I identified completely.
The greatest tragedy of this film is that it fails to even portray the greatest tragedy of this woman's life! The French Revolution, for what it was, proved to be like any political uprising. Bloody and chaotic. Any war-induced governmental shift will result in the loss of lives and a string of political scape-goats waved to appease the masses and bolster favor for the new leaders. Marie Antoinette and Louis were exactly that. The absolutely outrageous accusations made against the woman during her two-day trial were SO harsh that even the very people who had stormed Versailles craving her blood fell on the side of sympathy for her. Ultimately, however, as history scripts, she was executed.

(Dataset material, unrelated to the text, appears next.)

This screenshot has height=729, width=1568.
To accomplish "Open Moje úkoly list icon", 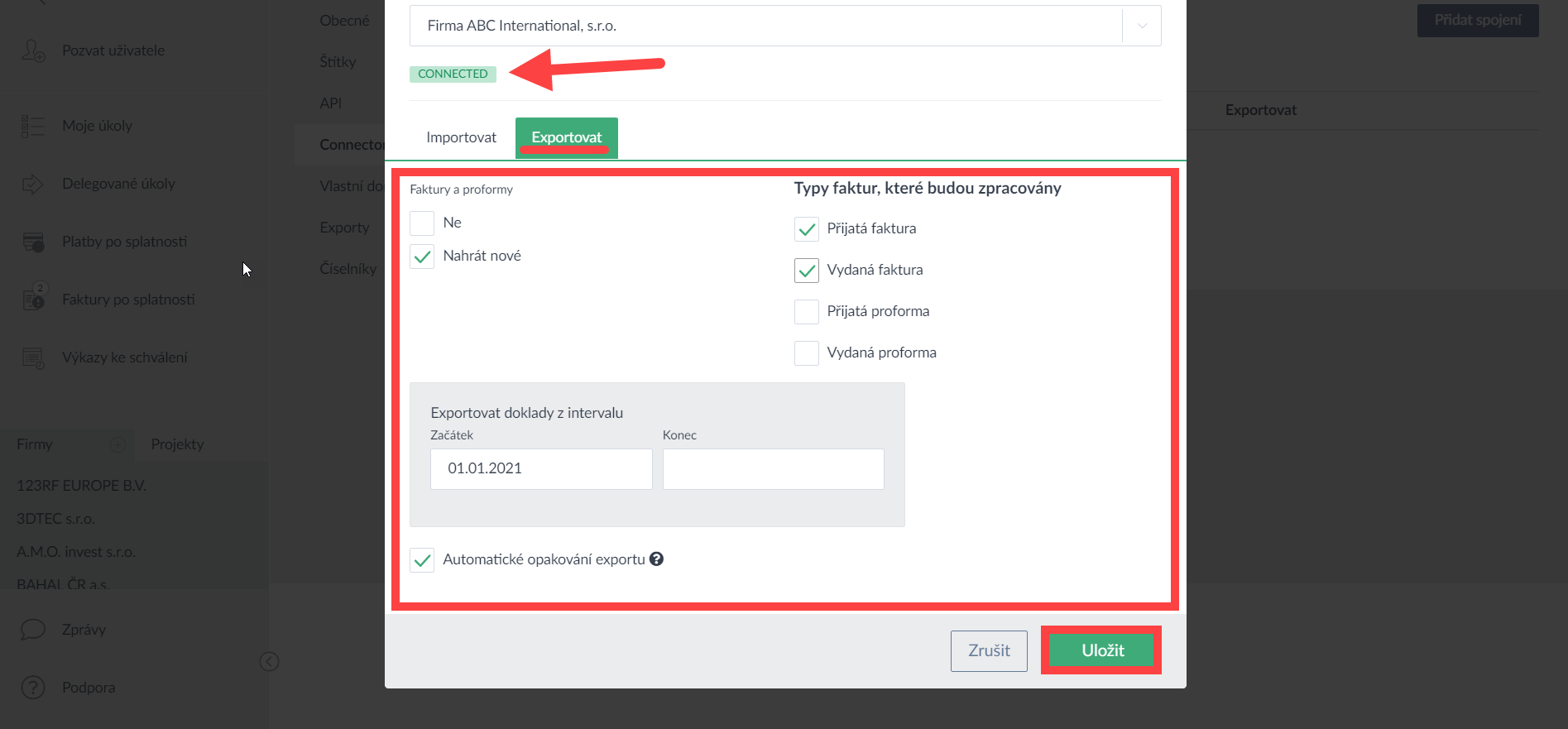I will pyautogui.click(x=33, y=126).

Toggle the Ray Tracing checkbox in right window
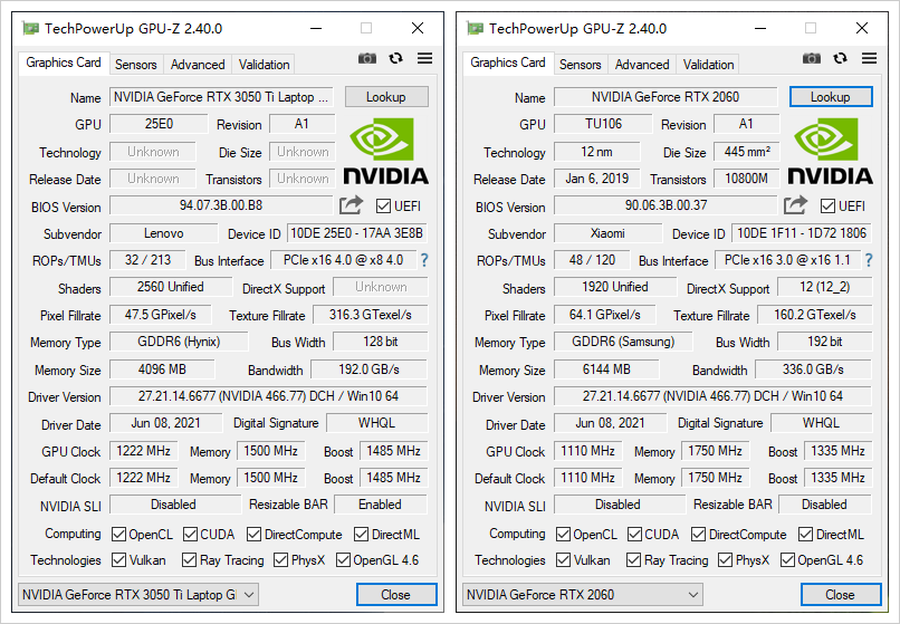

Sophia Coppolla's insipid biopic of the Queen went far past sympathetic to being completely uninspired and unsatisfying for its audience. One reviewer on IMDB so perfectly likened the film to "a movie about the Titanic that stops short of the sinking and all that nasty death at the end." And I think that description is more than adequate. While Sophia's other films, Virgin Suicides, Lost in Translation are hailed for their under-stated delivery, and rightly so, Marie Antoinette was a woman of excesses in a time of decadence, understatedness seems an almost absurd tact to attempt and the tale falls more in line with her whimsical "woe-to-be-a-girl" films such as Lick a Star and Bed, Bath and Beyond.
While I try to commit myself to any film I watch, seeing it through to the end just as one would look at every corner of a painting before deciding it was crap...I admittedly only continued to watch this film for the sake of my viewing partner who had far more interest than I...and because I really wanted to see some fucking blood and a head roll by the end of the movie. It would have at least vindicated some of the two-hours spent gaping at the poorly researched presentation of a historical figure's life in the cinematic equivalent of paper dolls. No one in this film struck me as a three-dimensional human....just pretty paper dolls dressed up as the roles of a little girl's fantasy in which no one understands her, no one loves her, and she just wants to have fun. If written by a 15 year old, this film may seem insightful and mature. For a thirty-six year old writer and director, however, it is self-indulgent and vapid.
When one considers that at thirty-eight years old, the real Marie Antoinette had lost everything dear to her, including her head, the film does nothing to convince us that this was a great loss to France or Humankind. With one snip of my scissors...this two-dimensional Marie Antoinette loses its head. The charge? Failure to perform.